Set down the data below verbatim, starting at the line that contains "The image size is (1307, 924)." and ending after the line that contains "pos(96,236)".

Records provided ::
━━━━━━━━

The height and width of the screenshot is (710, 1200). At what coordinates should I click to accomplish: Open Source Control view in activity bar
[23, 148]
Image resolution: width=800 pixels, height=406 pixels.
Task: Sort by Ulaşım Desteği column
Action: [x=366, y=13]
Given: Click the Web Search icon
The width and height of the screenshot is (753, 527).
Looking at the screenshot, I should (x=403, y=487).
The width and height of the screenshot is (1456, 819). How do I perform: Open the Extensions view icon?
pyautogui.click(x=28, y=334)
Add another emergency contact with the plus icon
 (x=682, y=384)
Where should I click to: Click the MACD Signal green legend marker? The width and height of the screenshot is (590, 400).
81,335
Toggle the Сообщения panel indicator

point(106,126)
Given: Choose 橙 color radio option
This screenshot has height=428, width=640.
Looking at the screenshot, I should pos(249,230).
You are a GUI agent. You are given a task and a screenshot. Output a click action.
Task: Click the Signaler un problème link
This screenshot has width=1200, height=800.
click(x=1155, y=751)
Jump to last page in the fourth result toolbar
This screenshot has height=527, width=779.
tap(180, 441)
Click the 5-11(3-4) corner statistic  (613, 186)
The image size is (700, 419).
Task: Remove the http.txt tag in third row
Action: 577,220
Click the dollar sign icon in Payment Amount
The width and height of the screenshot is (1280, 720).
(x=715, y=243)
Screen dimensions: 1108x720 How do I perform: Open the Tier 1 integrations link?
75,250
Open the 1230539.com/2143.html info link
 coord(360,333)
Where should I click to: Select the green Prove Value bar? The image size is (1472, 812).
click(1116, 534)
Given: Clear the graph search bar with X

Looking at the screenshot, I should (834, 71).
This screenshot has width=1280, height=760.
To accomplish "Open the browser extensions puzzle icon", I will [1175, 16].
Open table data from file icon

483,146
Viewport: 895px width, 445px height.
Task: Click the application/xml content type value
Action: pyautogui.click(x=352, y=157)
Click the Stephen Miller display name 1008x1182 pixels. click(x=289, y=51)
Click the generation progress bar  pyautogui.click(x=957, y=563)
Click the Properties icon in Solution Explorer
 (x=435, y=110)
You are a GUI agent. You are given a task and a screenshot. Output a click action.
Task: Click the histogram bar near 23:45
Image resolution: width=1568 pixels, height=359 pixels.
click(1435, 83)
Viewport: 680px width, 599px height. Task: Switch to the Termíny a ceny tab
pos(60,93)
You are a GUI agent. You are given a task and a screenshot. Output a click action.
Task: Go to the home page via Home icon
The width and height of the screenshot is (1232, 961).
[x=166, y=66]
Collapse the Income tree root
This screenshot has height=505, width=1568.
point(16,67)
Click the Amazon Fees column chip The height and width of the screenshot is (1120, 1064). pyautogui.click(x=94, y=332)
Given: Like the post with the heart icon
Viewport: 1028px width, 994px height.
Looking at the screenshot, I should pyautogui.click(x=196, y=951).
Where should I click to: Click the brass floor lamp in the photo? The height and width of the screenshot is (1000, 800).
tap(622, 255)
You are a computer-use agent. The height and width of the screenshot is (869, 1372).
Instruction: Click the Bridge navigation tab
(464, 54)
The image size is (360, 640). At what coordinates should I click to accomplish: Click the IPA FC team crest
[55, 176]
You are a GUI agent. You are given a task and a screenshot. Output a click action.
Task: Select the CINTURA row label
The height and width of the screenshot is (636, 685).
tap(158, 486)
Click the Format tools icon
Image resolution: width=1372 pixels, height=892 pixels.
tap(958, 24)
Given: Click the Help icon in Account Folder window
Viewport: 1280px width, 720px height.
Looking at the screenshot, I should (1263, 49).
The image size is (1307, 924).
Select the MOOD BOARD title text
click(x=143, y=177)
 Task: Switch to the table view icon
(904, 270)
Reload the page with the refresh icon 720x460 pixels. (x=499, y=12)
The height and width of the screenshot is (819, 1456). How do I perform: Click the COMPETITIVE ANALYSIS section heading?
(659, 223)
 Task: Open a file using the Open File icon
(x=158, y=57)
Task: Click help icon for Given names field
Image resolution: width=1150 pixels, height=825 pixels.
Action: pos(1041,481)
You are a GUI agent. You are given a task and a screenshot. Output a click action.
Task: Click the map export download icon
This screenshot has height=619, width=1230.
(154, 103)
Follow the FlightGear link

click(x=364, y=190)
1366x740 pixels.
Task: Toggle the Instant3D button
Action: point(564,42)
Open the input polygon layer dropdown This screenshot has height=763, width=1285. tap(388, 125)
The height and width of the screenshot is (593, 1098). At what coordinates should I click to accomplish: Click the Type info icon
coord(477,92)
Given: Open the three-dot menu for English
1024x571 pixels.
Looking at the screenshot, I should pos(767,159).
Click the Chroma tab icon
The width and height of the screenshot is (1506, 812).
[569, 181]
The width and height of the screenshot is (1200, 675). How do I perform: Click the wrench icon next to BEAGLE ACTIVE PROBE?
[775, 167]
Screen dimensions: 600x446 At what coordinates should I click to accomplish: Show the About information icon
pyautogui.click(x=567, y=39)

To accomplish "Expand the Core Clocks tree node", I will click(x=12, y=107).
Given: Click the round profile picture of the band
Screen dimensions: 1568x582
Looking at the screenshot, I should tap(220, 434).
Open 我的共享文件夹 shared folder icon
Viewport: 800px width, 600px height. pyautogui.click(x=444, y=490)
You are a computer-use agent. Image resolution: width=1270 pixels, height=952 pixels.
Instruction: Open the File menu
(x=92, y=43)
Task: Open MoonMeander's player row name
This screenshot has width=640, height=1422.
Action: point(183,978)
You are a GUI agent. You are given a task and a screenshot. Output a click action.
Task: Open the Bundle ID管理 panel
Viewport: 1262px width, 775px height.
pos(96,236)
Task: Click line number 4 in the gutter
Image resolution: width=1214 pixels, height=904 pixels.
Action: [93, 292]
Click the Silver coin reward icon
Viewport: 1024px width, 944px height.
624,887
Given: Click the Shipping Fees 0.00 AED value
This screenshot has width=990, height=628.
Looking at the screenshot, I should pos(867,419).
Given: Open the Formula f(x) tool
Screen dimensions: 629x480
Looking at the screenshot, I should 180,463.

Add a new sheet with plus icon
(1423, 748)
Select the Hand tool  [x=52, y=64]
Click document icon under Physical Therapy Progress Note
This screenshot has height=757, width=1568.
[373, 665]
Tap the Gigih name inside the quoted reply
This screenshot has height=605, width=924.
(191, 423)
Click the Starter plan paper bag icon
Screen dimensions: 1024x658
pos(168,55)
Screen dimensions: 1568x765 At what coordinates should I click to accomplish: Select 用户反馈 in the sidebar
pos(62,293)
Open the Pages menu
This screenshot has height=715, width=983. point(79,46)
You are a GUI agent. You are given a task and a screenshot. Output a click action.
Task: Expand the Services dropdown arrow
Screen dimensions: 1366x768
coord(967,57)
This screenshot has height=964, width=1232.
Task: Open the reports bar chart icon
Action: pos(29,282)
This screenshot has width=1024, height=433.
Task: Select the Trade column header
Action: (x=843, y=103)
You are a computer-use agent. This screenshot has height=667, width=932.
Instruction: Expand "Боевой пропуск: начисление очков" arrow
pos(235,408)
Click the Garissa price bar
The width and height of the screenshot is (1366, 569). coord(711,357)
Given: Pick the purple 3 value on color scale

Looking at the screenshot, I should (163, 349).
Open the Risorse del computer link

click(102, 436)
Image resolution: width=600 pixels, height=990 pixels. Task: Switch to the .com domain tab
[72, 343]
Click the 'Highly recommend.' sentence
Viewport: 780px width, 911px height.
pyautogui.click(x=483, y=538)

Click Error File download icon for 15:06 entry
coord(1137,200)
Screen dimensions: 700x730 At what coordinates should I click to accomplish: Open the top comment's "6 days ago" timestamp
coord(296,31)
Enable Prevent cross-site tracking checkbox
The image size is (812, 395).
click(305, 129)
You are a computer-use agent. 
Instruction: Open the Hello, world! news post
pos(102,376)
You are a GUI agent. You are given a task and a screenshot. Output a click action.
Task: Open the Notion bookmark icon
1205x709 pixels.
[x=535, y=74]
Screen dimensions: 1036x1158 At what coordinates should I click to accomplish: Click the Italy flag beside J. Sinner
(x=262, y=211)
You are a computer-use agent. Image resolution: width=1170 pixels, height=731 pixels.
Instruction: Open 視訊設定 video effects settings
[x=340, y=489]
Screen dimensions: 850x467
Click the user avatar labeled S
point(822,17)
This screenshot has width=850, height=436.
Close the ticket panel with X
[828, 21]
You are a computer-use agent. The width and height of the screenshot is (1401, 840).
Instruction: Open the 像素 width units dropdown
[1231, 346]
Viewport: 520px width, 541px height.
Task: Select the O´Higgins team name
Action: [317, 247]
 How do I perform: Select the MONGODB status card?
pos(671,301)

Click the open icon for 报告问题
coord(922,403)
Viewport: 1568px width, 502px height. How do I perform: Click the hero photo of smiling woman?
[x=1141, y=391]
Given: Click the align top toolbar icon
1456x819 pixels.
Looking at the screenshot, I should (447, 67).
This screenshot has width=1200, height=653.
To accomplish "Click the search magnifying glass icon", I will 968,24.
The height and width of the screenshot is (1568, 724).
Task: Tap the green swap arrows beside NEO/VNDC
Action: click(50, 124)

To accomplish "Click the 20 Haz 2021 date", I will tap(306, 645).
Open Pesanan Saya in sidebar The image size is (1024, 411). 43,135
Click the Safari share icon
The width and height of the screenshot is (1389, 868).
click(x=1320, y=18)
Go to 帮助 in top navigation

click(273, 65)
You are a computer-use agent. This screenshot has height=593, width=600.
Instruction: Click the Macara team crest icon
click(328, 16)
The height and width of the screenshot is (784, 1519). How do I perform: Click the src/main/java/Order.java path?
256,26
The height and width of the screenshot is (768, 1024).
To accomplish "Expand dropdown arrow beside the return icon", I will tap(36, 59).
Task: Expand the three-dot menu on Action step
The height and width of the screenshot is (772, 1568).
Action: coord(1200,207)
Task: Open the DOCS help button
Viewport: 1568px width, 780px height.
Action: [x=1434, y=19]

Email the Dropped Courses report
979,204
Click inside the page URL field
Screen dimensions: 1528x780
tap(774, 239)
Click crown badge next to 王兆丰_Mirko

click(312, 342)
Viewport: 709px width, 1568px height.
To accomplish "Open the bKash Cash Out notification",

━━━━━━━━

Output for this task ::
The image size is (1307, 924).
Select the MOOD BOARD title text
click(x=143, y=177)
 Task: Switch to the table view icon
(904, 270)
Reload the page with the refresh icon 720x460 pixels. (x=499, y=12)
The height and width of the screenshot is (819, 1456). How do I perform: Click the COMPETITIVE ANALYSIS section heading?
(659, 223)
 Task: Open a file using the Open File icon
(x=158, y=57)
Task: Click help icon for Given names field
Image resolution: width=1150 pixels, height=825 pixels.
Action: pos(1041,481)
You are a GUI agent. You are given a task and a screenshot. Output a click action.
Task: Click the map export download icon
This screenshot has height=619, width=1230.
(154, 103)
Follow the FlightGear link

click(x=364, y=190)
1366x740 pixels.
Task: Toggle the Instant3D button
Action: point(564,42)
Open the input polygon layer dropdown This screenshot has height=763, width=1285. tap(388, 125)
The height and width of the screenshot is (593, 1098). At what coordinates should I click to accomplish: Click the Type info icon
coord(477,92)
Given: Open the three-dot menu for English
1024x571 pixels.
Looking at the screenshot, I should pos(767,159).
Click the Chroma tab icon
The width and height of the screenshot is (1506, 812).
[569, 181]
The width and height of the screenshot is (1200, 675). How do I perform: Click the wrench icon next to BEAGLE ACTIVE PROBE?
[775, 167]
Screen dimensions: 600x446 At what coordinates should I click to accomplish: Show the About information icon
pyautogui.click(x=567, y=39)

To accomplish "Expand the Core Clocks tree node", I will click(x=12, y=107).
Given: Click the round profile picture of the band
Screen dimensions: 1568x582
Looking at the screenshot, I should tap(220, 434).
Open 我的共享文件夹 shared folder icon
Viewport: 800px width, 600px height. pyautogui.click(x=444, y=490)
You are a computer-use agent. Image resolution: width=1270 pixels, height=952 pixels.
Instruction: Open the File menu
(x=92, y=43)
Task: Open MoonMeander's player row name
This screenshot has width=640, height=1422.
Action: point(183,978)
You are a GUI agent. You are given a task and a screenshot. Output a click action.
Task: Open the Bundle ID管理 panel
Viewport: 1262px width, 775px height.
pos(96,236)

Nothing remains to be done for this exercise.